*SET TASK*. Echo the lines from the one containing "Task: Click the binoculars search icon" through the end, both ends included, leaving out the pictures.

▬▬▬▬▬▬▬▬▬▬

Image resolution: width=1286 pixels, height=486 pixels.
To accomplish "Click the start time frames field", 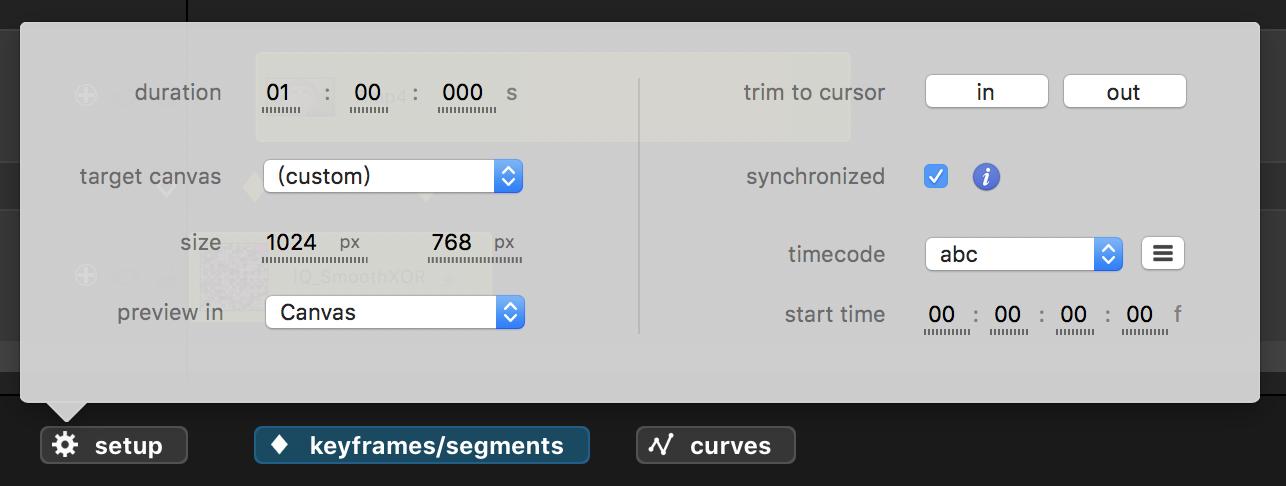I will click(1139, 315).
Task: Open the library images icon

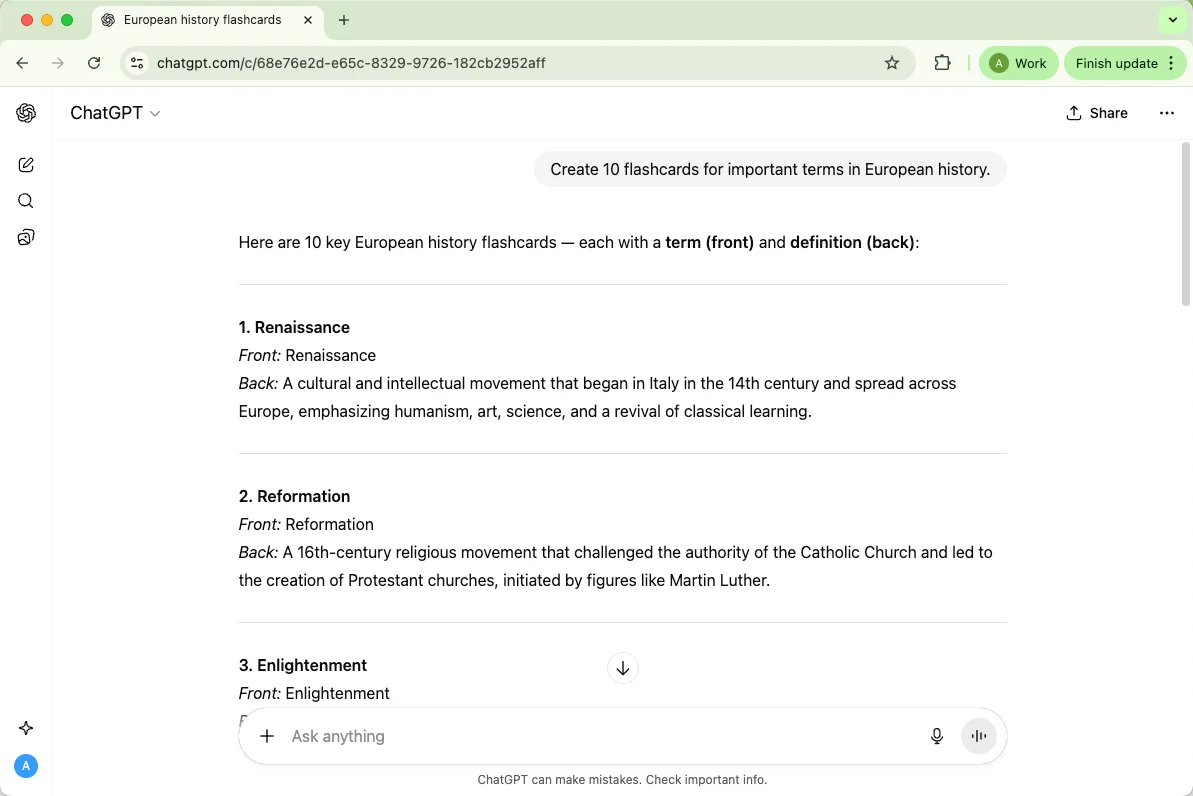Action: coord(26,237)
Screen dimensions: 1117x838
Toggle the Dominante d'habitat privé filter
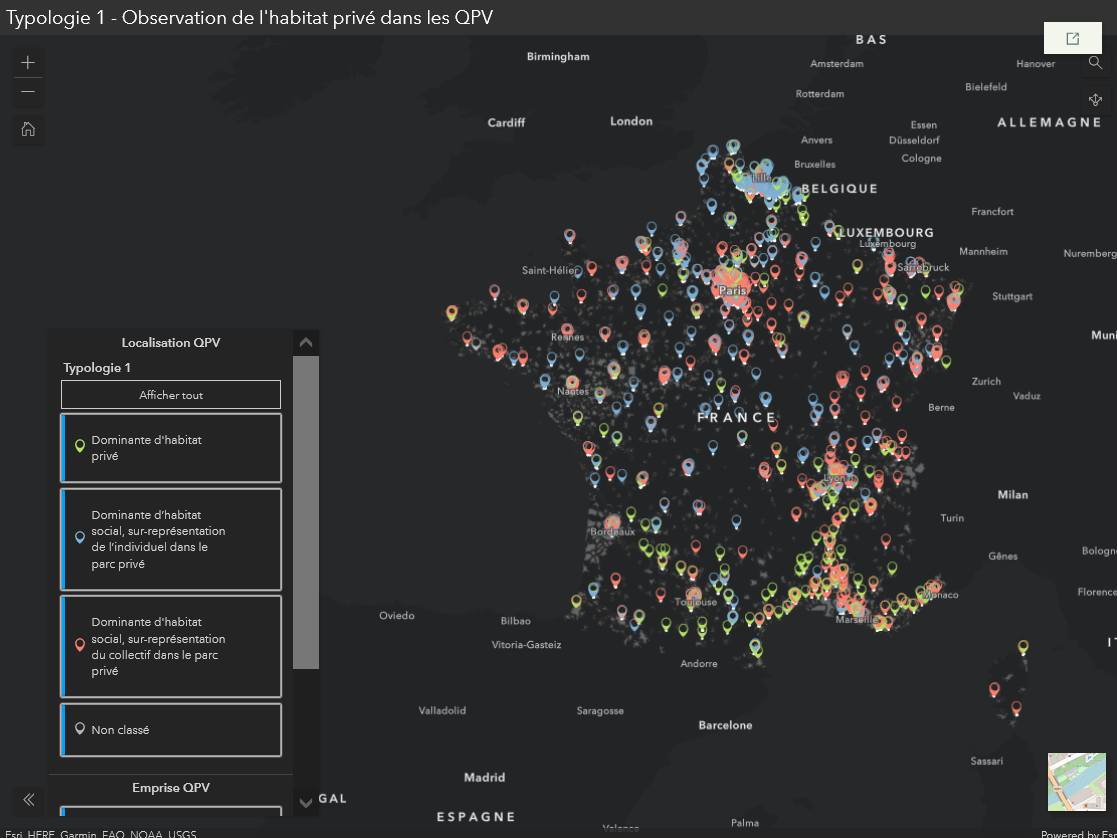coord(171,448)
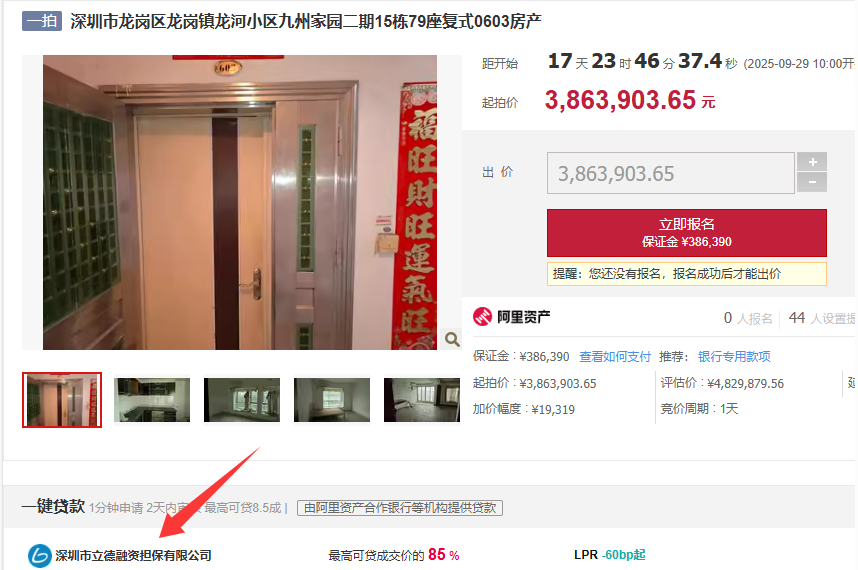Click the magnifier icon on the main photo
Image resolution: width=858 pixels, height=570 pixels.
(x=452, y=339)
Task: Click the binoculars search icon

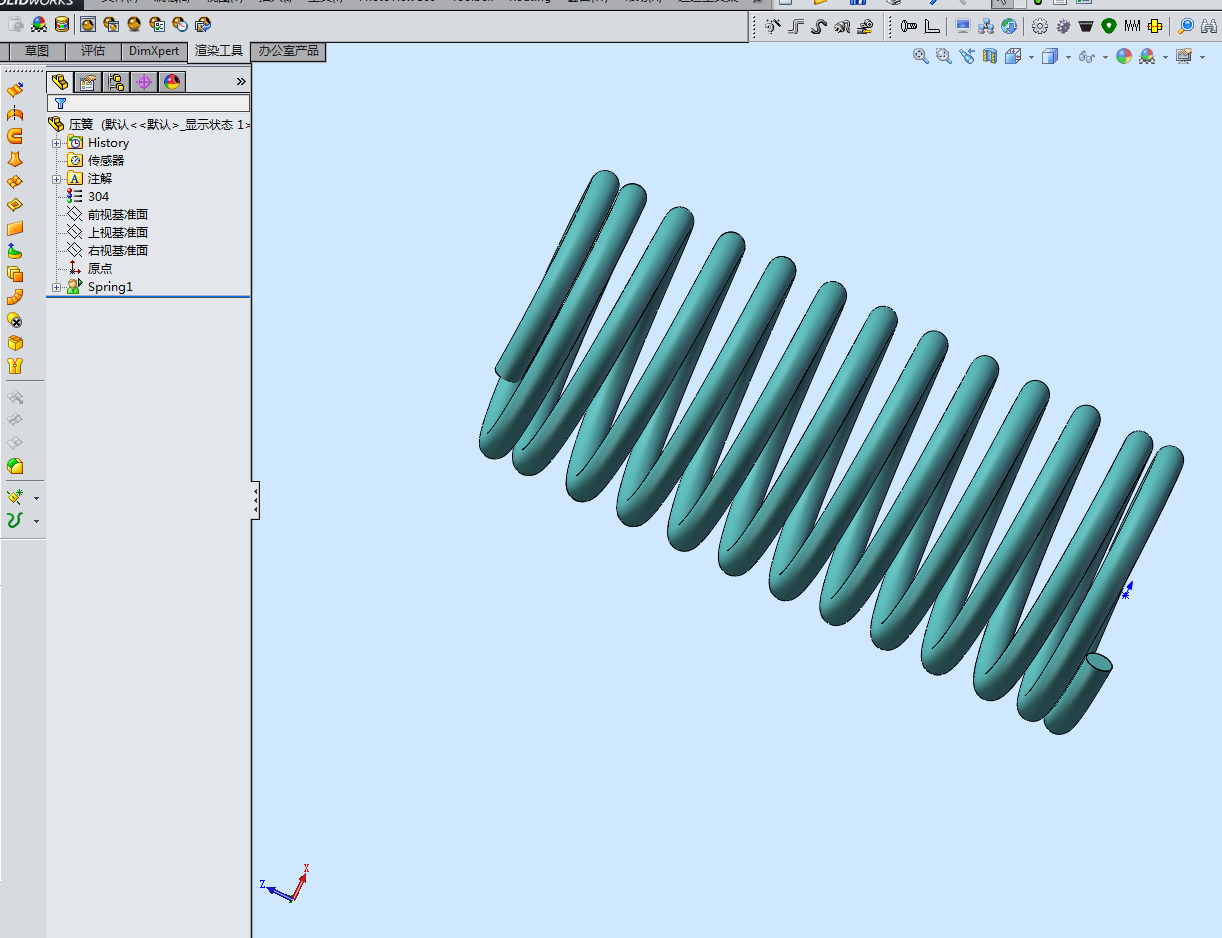Action: click(1210, 26)
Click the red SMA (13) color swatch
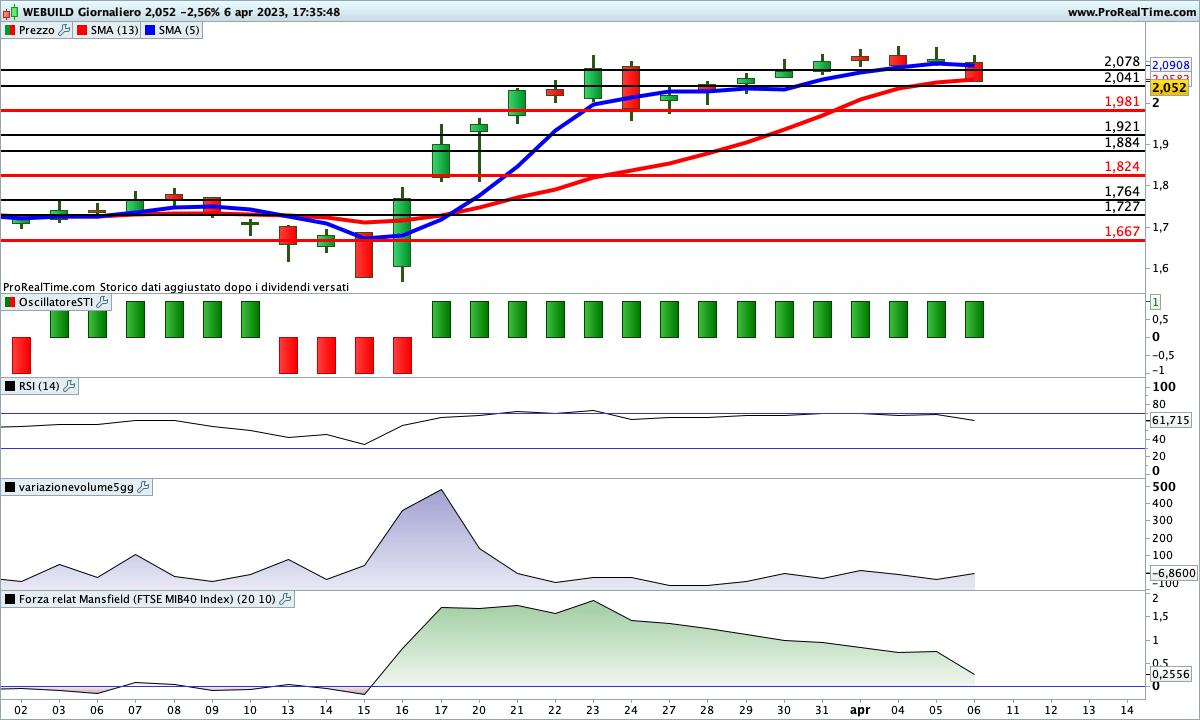This screenshot has height=720, width=1200. pos(82,30)
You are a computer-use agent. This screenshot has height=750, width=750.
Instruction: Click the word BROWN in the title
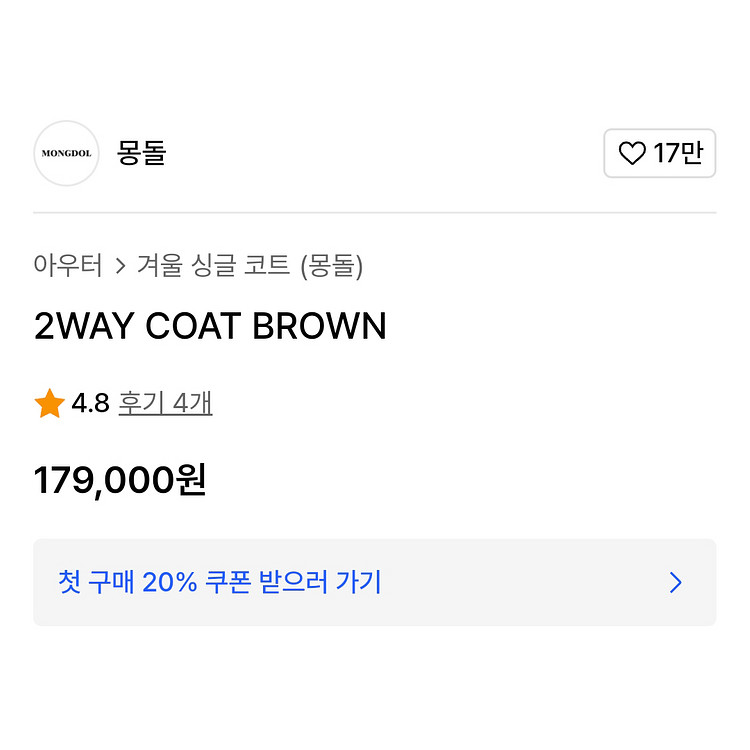(x=319, y=327)

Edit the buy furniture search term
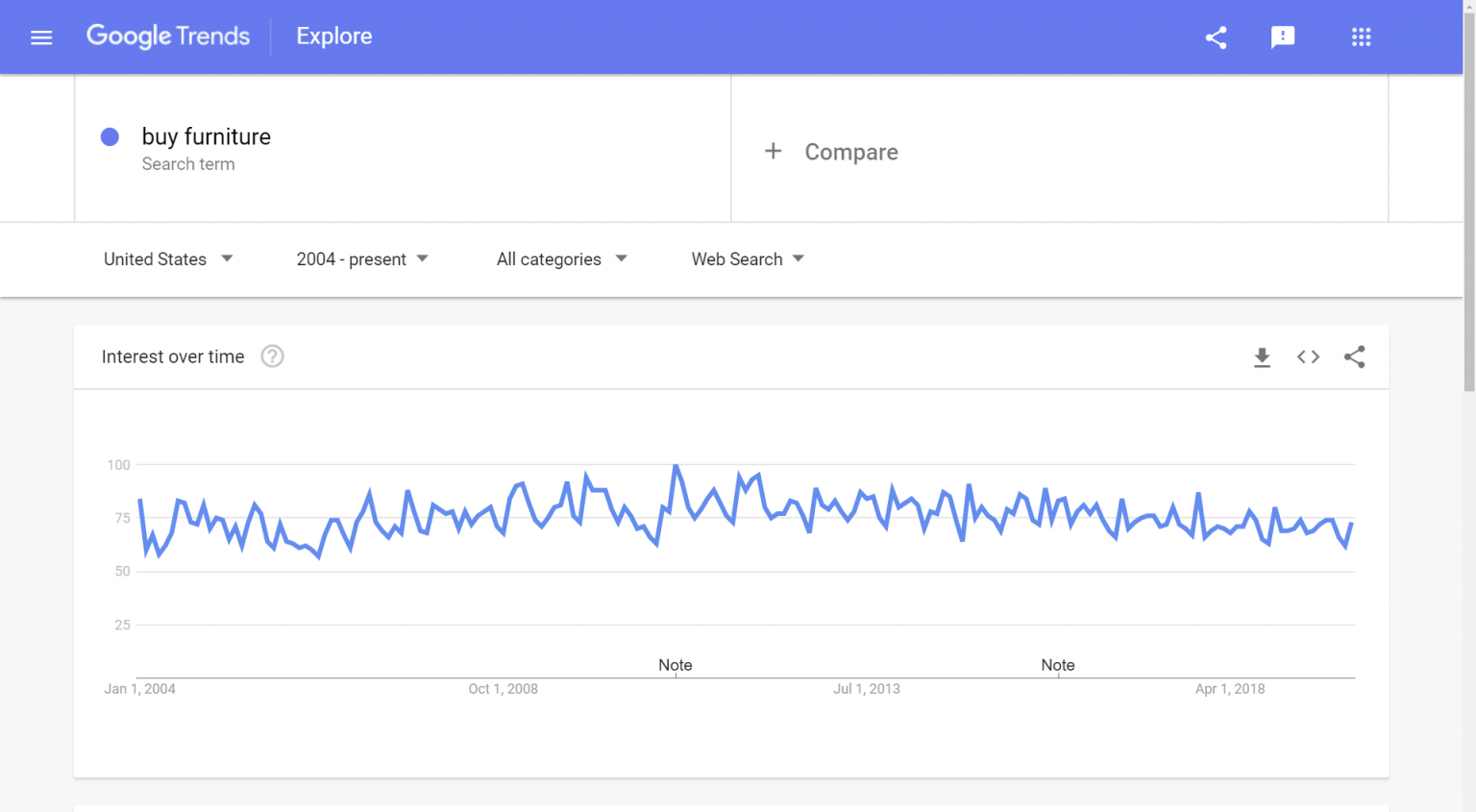(x=206, y=136)
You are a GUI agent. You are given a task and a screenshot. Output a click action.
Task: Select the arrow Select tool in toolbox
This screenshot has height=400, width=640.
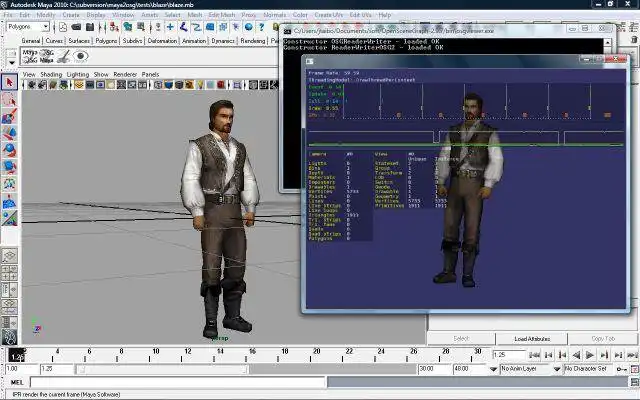(9, 82)
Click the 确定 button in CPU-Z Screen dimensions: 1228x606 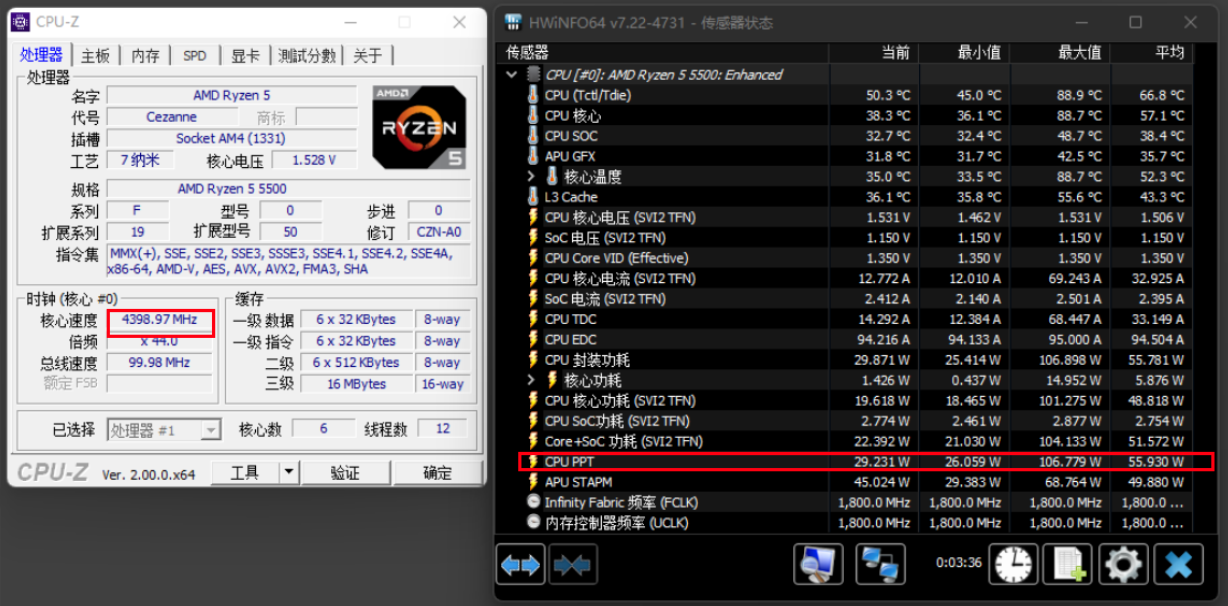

▬▬▬▬▬▬▬▬▬▬

*WRITTEN SOLUTION*.
Task: Click the binoculars search icon

Action: click(1210, 26)
Click the red SMA (13) color swatch
This screenshot has height=720, width=1200. pos(82,30)
You are a computer-use agent. This screenshot has height=750, width=750.
Instruction: Click the word BROWN in the title
(x=319, y=327)

Edit the buy furniture search term
(x=206, y=136)
You are a GUI agent. You are given a task and a screenshot. Output a click action.
Task: Select the arrow Select tool in toolbox
This screenshot has height=400, width=640.
(9, 82)
Click the 确定 button in CPU-Z Screen dimensions: 1228x606 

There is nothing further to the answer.